Welshman finds a home in Australia

Dai Hooper and Grace Hargreaves.


Tumut and its sporting organisations have a long and proud tradition for giving guys from all over the world the unique opportunity to experience a different way of life from what they may be used to; to indeed sample a country life, with our blazing summers, chilly winters and greenery.

Many have taken this option with both hands and loved the experience, some in fact have enriched our town while doing so, and some, well they even decide to stay.

This story begins, like you’d expect any sporting story worth it’s weight to, in a pub.

Welshman, Dai Hooper recalls ‘drinking with a mate in a pub back home and he said, ‘let’s see the world.’ Of course, we had had about ten pints and he had just split with his missus, but I was intrigued. Especially when he mentioned Australia.”

The Dulais Valley in Wales is about as far a place from Australia as one can imagine with its coal mining pits and dreary weather.
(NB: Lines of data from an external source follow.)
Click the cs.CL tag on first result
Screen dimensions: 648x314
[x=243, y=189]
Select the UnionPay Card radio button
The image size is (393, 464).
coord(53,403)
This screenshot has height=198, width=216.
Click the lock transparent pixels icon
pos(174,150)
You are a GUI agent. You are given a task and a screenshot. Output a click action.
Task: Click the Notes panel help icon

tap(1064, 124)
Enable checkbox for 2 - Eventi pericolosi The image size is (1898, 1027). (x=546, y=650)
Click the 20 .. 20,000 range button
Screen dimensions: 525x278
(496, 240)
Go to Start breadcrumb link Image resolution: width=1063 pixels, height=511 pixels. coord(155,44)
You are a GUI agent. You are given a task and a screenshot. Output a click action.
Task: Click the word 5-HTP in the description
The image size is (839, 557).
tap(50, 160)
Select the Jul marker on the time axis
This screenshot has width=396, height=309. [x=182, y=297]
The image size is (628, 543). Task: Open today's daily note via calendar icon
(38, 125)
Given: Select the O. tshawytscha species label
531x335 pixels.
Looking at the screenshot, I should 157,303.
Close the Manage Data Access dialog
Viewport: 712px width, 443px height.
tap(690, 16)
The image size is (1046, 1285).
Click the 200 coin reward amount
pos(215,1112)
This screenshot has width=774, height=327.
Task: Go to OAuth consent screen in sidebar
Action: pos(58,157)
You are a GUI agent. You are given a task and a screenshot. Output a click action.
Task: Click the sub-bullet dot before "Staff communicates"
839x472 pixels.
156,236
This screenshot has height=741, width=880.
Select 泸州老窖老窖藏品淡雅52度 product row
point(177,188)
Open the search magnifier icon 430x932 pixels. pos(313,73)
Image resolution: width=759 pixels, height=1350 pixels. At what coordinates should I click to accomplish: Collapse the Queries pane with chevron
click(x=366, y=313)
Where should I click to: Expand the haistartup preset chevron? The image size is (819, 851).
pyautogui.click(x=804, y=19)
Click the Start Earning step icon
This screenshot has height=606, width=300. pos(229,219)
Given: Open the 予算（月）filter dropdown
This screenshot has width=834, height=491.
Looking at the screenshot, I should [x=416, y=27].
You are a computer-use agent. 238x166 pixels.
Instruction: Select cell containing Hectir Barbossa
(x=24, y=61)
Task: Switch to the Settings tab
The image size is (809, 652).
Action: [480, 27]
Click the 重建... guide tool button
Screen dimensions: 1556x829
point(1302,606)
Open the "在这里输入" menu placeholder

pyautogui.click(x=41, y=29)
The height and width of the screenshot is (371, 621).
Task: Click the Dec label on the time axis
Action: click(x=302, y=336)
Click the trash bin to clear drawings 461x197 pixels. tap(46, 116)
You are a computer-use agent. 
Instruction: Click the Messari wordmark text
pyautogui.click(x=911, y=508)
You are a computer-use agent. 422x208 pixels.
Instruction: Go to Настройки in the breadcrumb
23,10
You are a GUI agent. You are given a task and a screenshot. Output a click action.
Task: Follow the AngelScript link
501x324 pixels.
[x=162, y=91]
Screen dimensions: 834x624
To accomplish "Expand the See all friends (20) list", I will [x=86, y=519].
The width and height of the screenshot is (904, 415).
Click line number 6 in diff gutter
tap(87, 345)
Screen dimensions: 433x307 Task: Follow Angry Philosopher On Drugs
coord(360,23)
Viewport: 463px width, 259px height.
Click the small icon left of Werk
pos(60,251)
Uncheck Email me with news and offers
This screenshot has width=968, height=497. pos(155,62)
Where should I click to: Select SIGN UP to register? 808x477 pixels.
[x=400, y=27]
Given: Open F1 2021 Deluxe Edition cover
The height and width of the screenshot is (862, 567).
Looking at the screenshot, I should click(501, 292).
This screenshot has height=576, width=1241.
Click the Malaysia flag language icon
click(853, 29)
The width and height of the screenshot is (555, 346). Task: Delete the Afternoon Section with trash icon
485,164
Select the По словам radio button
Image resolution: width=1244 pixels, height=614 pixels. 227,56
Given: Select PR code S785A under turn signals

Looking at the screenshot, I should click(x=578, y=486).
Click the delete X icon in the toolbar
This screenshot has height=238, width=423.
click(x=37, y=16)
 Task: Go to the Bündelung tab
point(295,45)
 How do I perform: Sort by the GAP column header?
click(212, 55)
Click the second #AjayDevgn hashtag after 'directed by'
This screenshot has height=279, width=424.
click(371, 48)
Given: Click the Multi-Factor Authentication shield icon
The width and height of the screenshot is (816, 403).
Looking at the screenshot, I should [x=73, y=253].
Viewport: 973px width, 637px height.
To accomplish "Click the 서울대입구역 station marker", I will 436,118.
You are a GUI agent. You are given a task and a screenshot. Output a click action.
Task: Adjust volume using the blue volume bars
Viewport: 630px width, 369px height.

“I thought he was talking rubbish and it was all talk, but he started saving money and so did I, and before you knew it, we had enough to set off. We headed for South East Asia.”

Dai even sold his car.

(A Ford Fiesta for 5000 pounds for those of you wondering.)

“After a time touring Asia, we were ready for Australia, but our budget pretty much dictated we take the cheapest flight possible and that just so happened to be to Perth.”

When Dai stepped off the plane at Perth airport “the weather was 46 degrees, and my mate is a ginger, so he was like a dog on New Years Eve.”

“The weather was a killer so, naturally, we got smashed on the first day and then fell asleep on the beach and woke up in 40 degree heat with nearly third degree burns. Welcome to Australia.”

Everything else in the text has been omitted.